The wrapper auto-discovers every `data/global_tri_L*_*.geojson` product —
nothing is hardcoded. By default it skips grids whose `.pmtiles` already
exists; pass `--force` to rebuild. Restrict to specific levels with
`--levels` (accepts `N`, `N-M`, `N-`, or `-M`):

```bash
./scripts/make_pmtiles.sh --levels 7      # just L7
./scripts/make_pmtiles.sh -l 4-8          # L4 through L8
./scripts/make_pmtiles.sh -l 6- --force   # L6 and up, rebuild even if present
./scripts/make_pmtiles.sh --help          # full usage
```

The wrapper writes archives under both `data/` and `docs/data/`. The site
generator detects matching PMTiles in `data/` and embeds
TopoJSON only for datasets without an archive.

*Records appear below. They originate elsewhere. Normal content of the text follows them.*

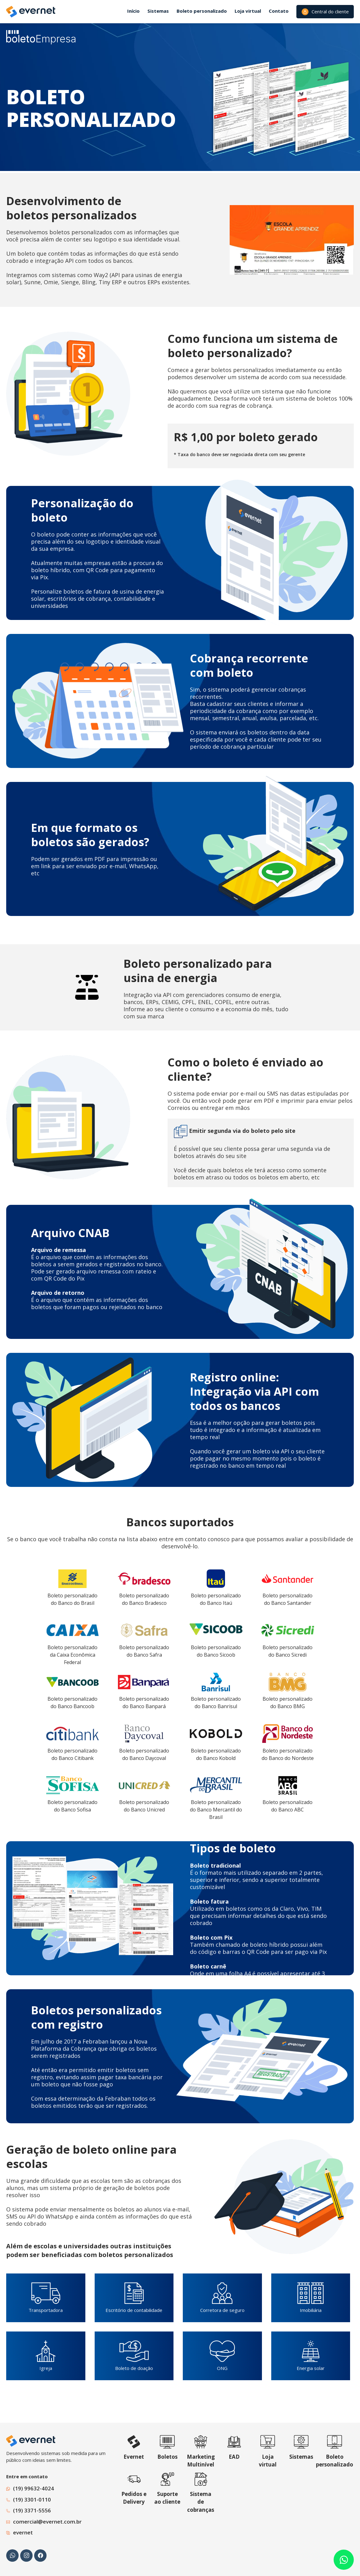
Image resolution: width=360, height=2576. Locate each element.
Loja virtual (248, 11)
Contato (279, 11)
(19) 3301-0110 (32, 2499)
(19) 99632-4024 (33, 2488)
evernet (23, 2532)
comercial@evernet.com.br (47, 2521)
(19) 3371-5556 (32, 2510)
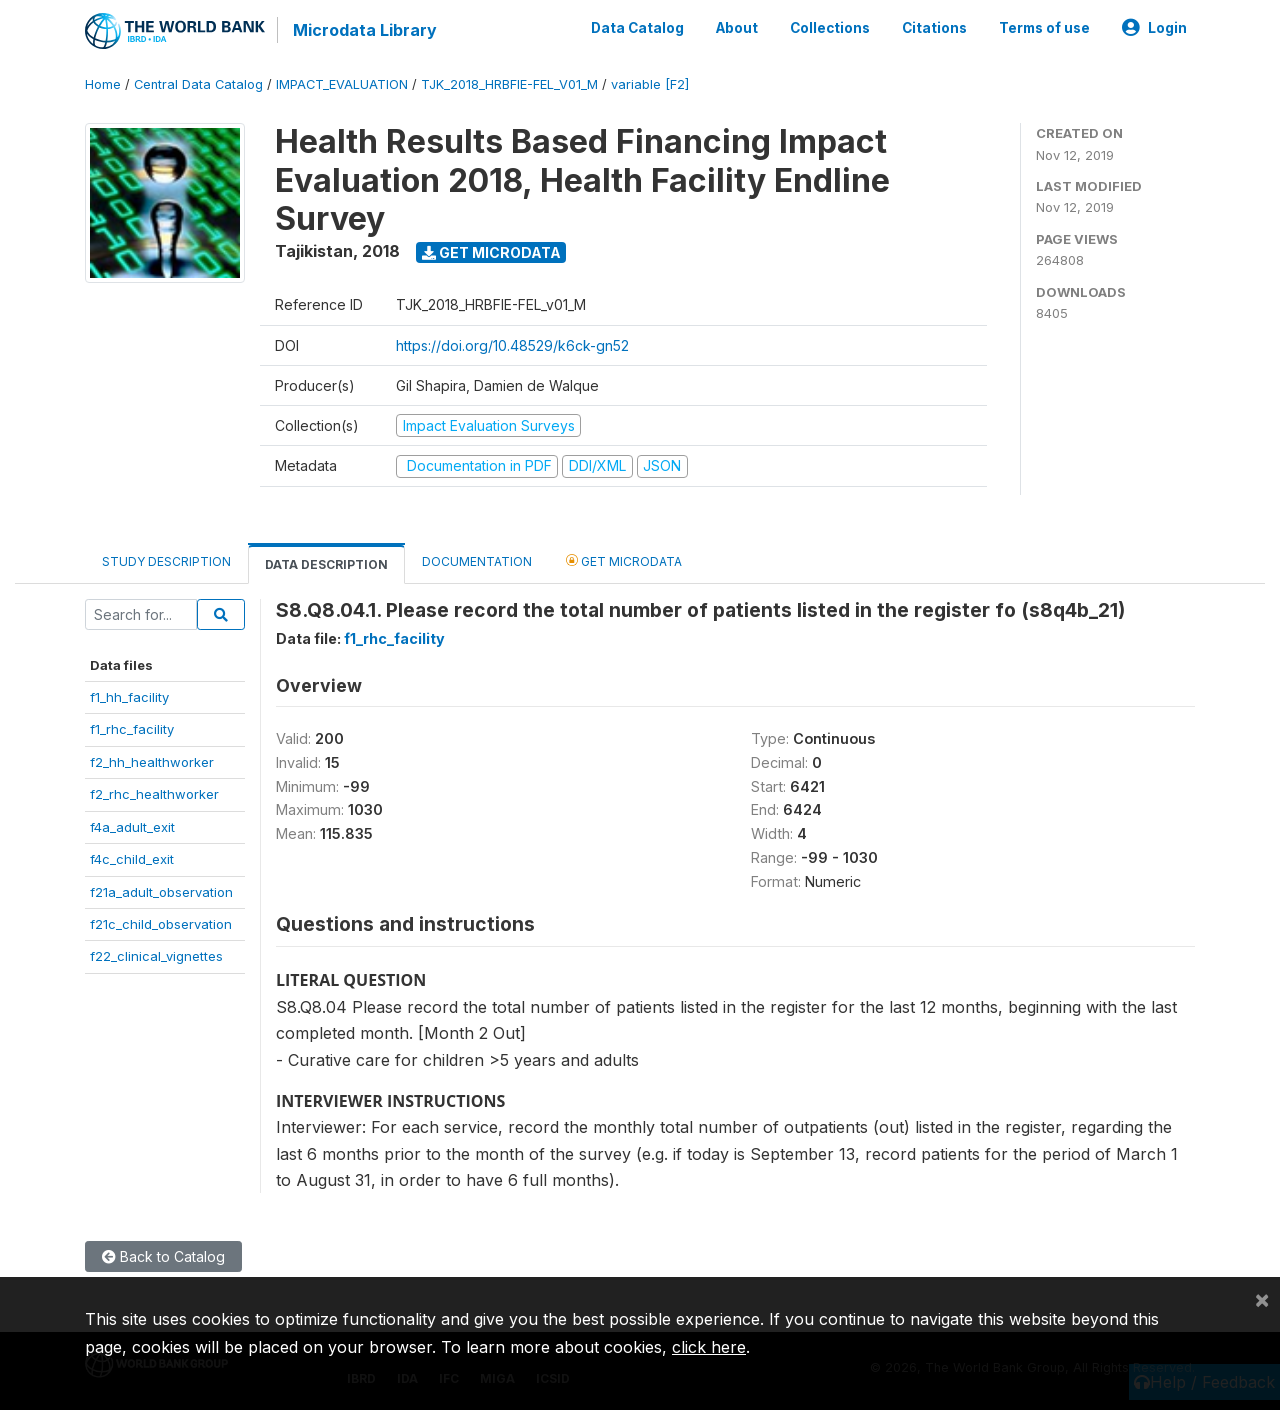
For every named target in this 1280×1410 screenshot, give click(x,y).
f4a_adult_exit (132, 827)
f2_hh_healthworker (152, 762)
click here (709, 1347)
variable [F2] (650, 84)
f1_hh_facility (129, 697)
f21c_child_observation (161, 924)
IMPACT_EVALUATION (342, 84)
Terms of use (1044, 28)
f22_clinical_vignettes (156, 956)
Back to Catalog (163, 1256)
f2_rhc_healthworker (154, 794)
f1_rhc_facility (132, 729)
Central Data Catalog (198, 84)
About (737, 28)
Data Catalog (637, 28)
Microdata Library (365, 30)
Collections (830, 28)
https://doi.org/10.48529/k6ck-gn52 (512, 345)
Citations (934, 28)
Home (103, 84)
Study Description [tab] (166, 561)
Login (1154, 28)
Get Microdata (491, 252)
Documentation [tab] (477, 561)
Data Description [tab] (326, 564)
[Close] (1262, 1299)
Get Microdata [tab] (624, 560)
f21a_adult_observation (161, 892)
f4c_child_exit (132, 859)
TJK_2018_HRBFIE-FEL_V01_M (509, 84)
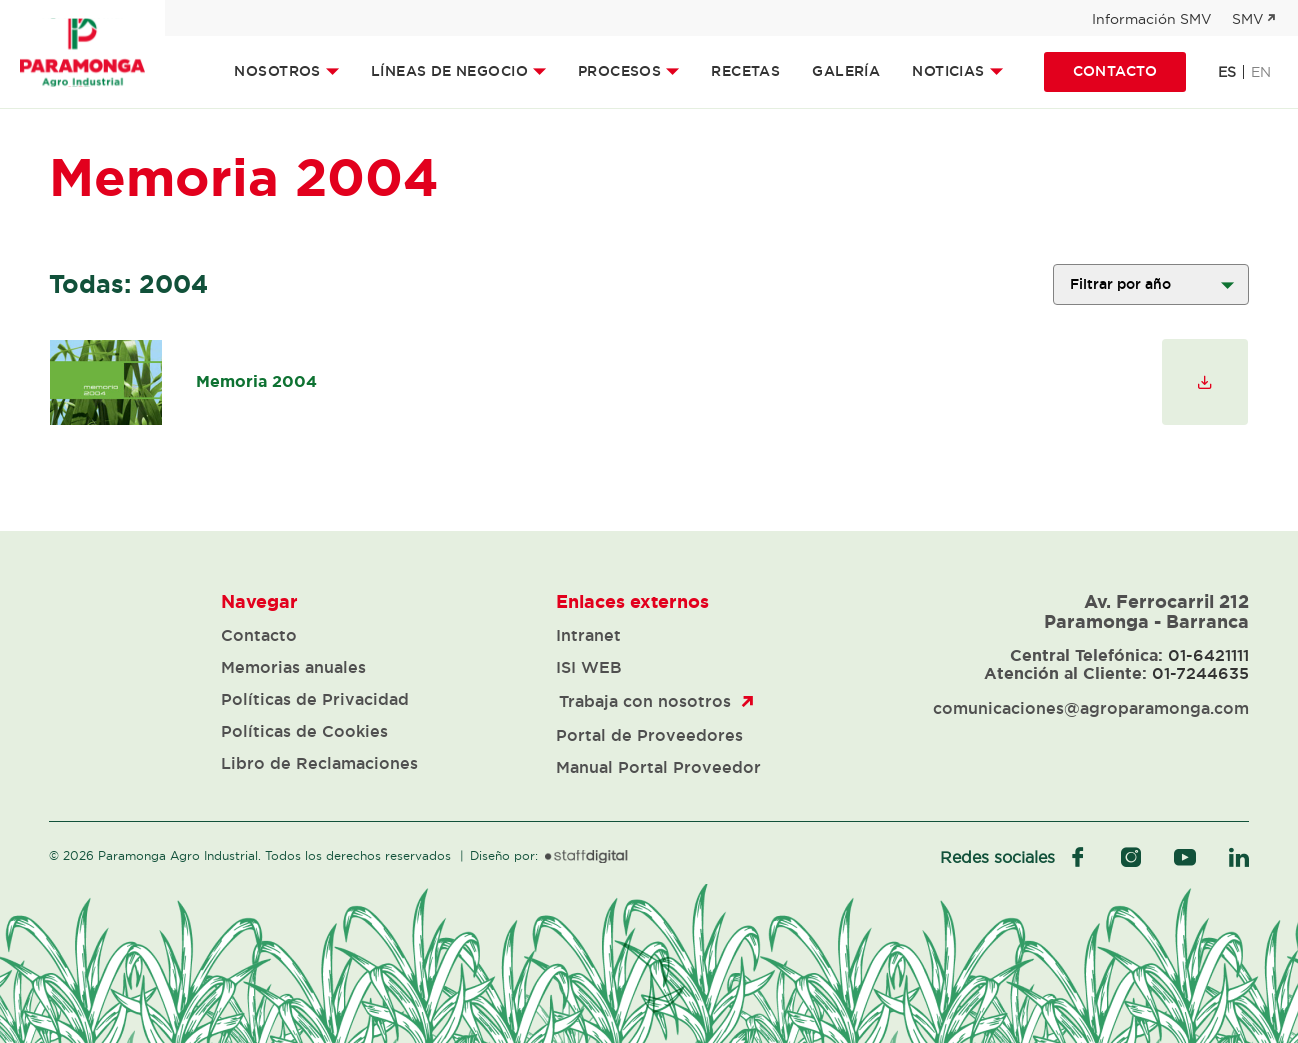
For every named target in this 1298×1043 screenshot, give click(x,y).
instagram (1131, 857)
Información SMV (1152, 19)
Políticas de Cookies (304, 731)
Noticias (948, 71)
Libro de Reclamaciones (319, 763)
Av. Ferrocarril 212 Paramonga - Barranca (1146, 611)
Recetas (745, 71)
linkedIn (1239, 857)
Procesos (619, 71)
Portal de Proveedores (649, 735)
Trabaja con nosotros (645, 701)
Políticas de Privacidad (315, 699)
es (1227, 72)
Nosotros (277, 71)
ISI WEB (589, 667)
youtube (1185, 857)
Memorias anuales (293, 667)
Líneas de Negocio (449, 71)
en (1261, 72)
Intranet (588, 635)
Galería (846, 71)
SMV (1248, 19)
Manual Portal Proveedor (658, 767)
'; (1151, 284)
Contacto (1115, 71)
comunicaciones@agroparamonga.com (1091, 708)
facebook (1078, 857)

The grid build requires the Natural Earth checkout described in
Natural Earth 1:50m land data. The default build downloads and verifies the
pinned v5.1.2 GeoJSON automatically. Use `--land PATH` to supply another
local dataset instead.

## 10. Roadmap

* neighbour traversal across face boundaries (edge-adjacency tables)
* level 7–9 products + PMTiles in CI
* vectorized `locate` DuckDB UDF for `addr64` joins
* optional ISEA-style equal-area variant (snyder projection per face)
* polygon→cells fill (`polyfill` equivalent)

## License

MIT. Land data: [Natural Earth](https://www.naturalearthdata.com/) (public
domain). Built with shapely, pyproj, geopandas, topojson, MapLibre GL,
topojson-client, H3 (comparison layer).